Trecho do texto:
Nesta nova representação, vemos primeiramente que por cada ponto da extensão considerada passam três retas respectivamente paralelas às três dimensões da extensão; cada ponto poderá então ser tomado como vértice de um triedro trirretângulo, que constitui um sistema de coordenadas ao qual toda a extensão será reportada, e cujos três eixos formarão uma cruz de três dimensões. Suponhamos que o eixo vertical deste sistema seja determinado; ele encontrará cada plano horizontal em um ponto, que será a origem das coordenadas retangulares às quais este plano será reportado, coordenadas cujos eixos formarão uma cruz de duas dimensões. Podemos dizer que este ponto é o centro do plano, e que o eixo vertical é o lugar dos centros de todos os planos horizontais; toda vertical, ou seja toda paralela a este eixo, contém também pontos que se correspondem nestes mesmos planos. Se, além do eixo vertical, determinamos um plano horizontal particular para formar a base do sistema de coordenadas, o triedro trirretângulo de que falamos será também inteiramente determinado. Haverá aí uma cruz de duas dimensões, traçada por dois dos três eixos, em cada um dos três planos de coordenadas, dos quais um é o plano horizontal considerado, e os outros dois são dois planos ortogonais que passam cada qual pelo eixo vertical e por um dos dois eixos horizontais; e estas três cruzes terão por centro comum o vértice do triedro, que é o centro da cruz de três dimensões, e que podemos considerar também como o centro de toda a extensão. Cada ponto poderá ser centro, e podemos dizer que o é em potência; mas, de fato, é preciso que um ponto particular  seja determinado, e a seguir diremos como, para que se possa efetivamente traçar a cruz, ou seja medir a extensão toda, ou, analogamente, realizar a compreensão total do ser.

















NOTAS


1.      É propositadamente que empregamos aqui o termo “gestos”, porque ele alude a uma teoria metafísica muito importante, mas que não cabe no presente estudo. Podemos ter uma noção sumária desta teoria reportando-nos ao que dissemos em outra parte a respeito da noção de apûrva na doutrina hindu e das “ações e reações concordantes” (Introduction Générale à l’Étude des Doctrines Hindoues, pgs. 258-261).
2.      O indefinido, que procede do finito, é sempre redutível a este, pois ele não passa de um desenvolvimento das possibilidades incluídas ou implicadas no finito. É uma verdade elementar, ainda que pouco conhecida, que o pretenso “infinito matemático” (indefinidade quantitativa, seja numérica, seja geométrica) não é absolutamente o infinito, sendo limitado por determinações inerentes à sua própria natureza; seria aliás fora de propósito estendermo-nos aqui sobre este ponto, do qual diremos mais algumas palavras adiante.
3.      Não é aqui o lugar para tratarmos da questão da “quarta dimensão” do espaço, que deu lugar a muitas concepções erradas ou fantasistas, e que encontraria melhor seu lugar num estudo sobre as condições da existência corporal.

Enunciado A: Por favor, reproduza sem alterações a passagem do texto sobre a cruz de três dimensões que se abre com as palavras contendo "1.      É propositadamente" e se fecha com "Hindoues, pgs. 258-261).".
Enunciado B: Prossiga o texto sobre a cruz de três dimensões a partir da última frase apresentada.
A listagem não tem relação alguma com o texto sobre a cruz de três dimensões.

Dados fornecidos:
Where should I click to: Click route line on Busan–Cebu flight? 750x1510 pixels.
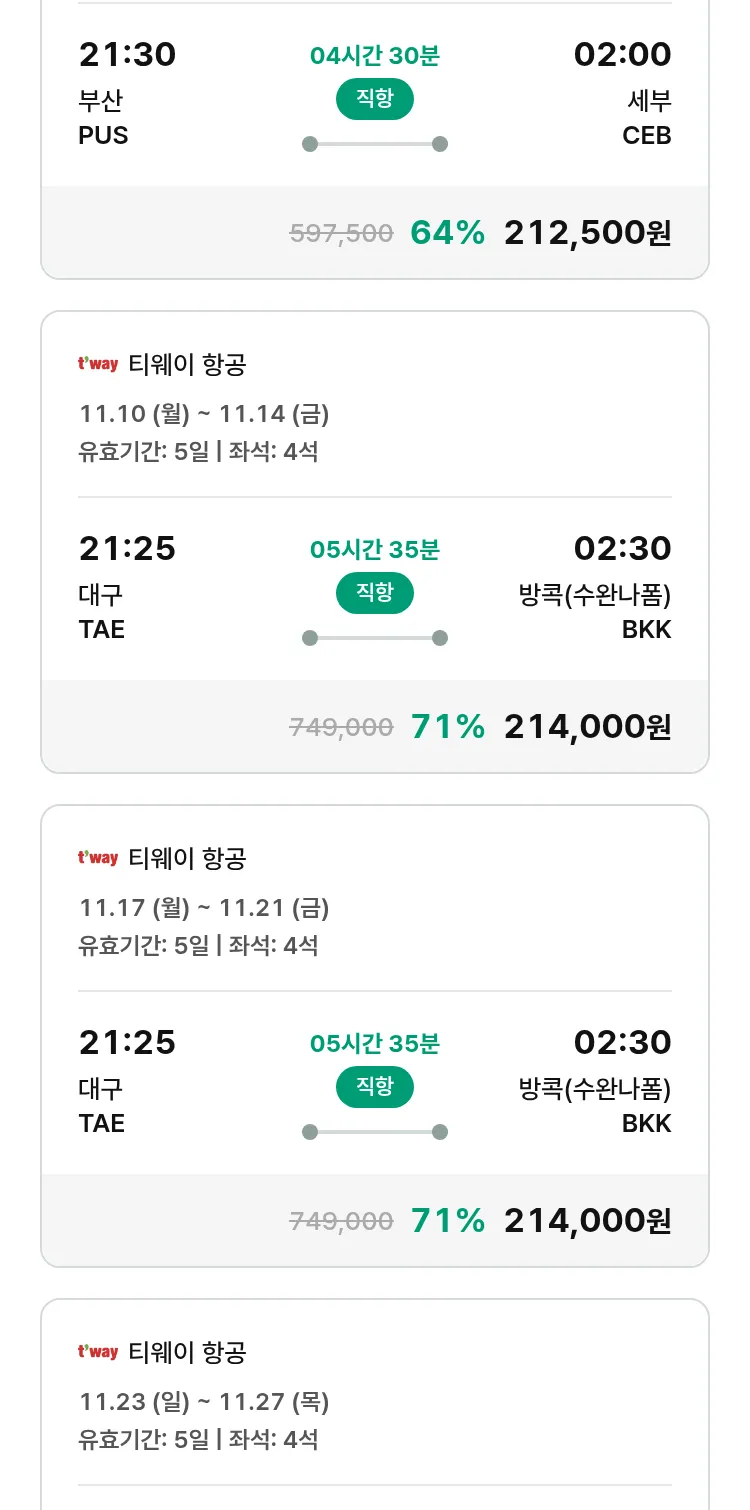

Resposta final A:
1.      É propositadamente que empregamos aqui o termo “gestos”, porque ele alude a uma teoria metafísica muito importante, mas que não cabe no presente estudo. Podemos ter uma noção sumária desta teoria reportando-nos ao que dissemos em outra parte a respeito da noção de apûrva na doutrina hindu e das “ações e reações concordantes” (Introduction Générale à l’Étude des Doctrines Hindoues, pgs. 258-261).

Resposta final B:
XIII

 RELAÇÃO DAS DUAS
REPRESENTAÇÕES PRECEDENTES


Na nossa segunda representação em três dimensões, em que consideramos somente um ser em sua totalidade, a direção horizontal segundo a qual se desenvolvem as modalidades de todos os estados deste ser implica, assim como os planos verticais que lhe são paralelos, uma idéia de sucessão lógica, enquanto que os planos horizontais que lhe são perpendiculares correspondem, correlativamente, à idéia de simultaneidade lógica (1). Se projetarmos toda a extensão sobre aquele dos três planos de coordenadas que se acha no último caso, cada modalidade de cada ser será projetada segundo um ponto de uma reta horizontal, cujo conjunto será a projeção da integralidade de um certo estado de ser e, em particular, o estado cujo centro coincide com o do ser total será figurado pelo eixo horizontal situado no plano sobre o qual se faz a projeção. Somos assim conduzidos à primeira representação, em que o ser está inteiramente situado no plano vertical; um plano horizontal poderá então ser novamente um grau da Existência universal, e o estabelecimento desta correspondência entre as duas representações, permitindo-nos passar facilmente de uma à outra, nos dispensa de sair da extensão em três dimensões.

Cada plano horizontal, quando representa um grau de Existência universal, compreende todo o desenvolvimento de uma possibilidade particular, cuja manifestação constitui, em seu conjunto, aquilo que podemos denominar um “macrocosmo”, ou seja um mundo, enquanto que, na outra representação, que se refere a apenas um ser, ele é somente o desenvolvimento da mesma possibilidade dentro deste ser, o que constitui um estado dele, seja uma individualidade integral ou um estado não-individual, que podemos, em todo caso, chamar analogamente um “microcosmo”. De resto, cabe lembrar que o próprio “macrocosmo”, assim como o “microcosmo”, desde que visto isoladamente, não passa de um dos elementos do Universo, como cada possibilidade particular não passa de um elemento da Possibilidade total.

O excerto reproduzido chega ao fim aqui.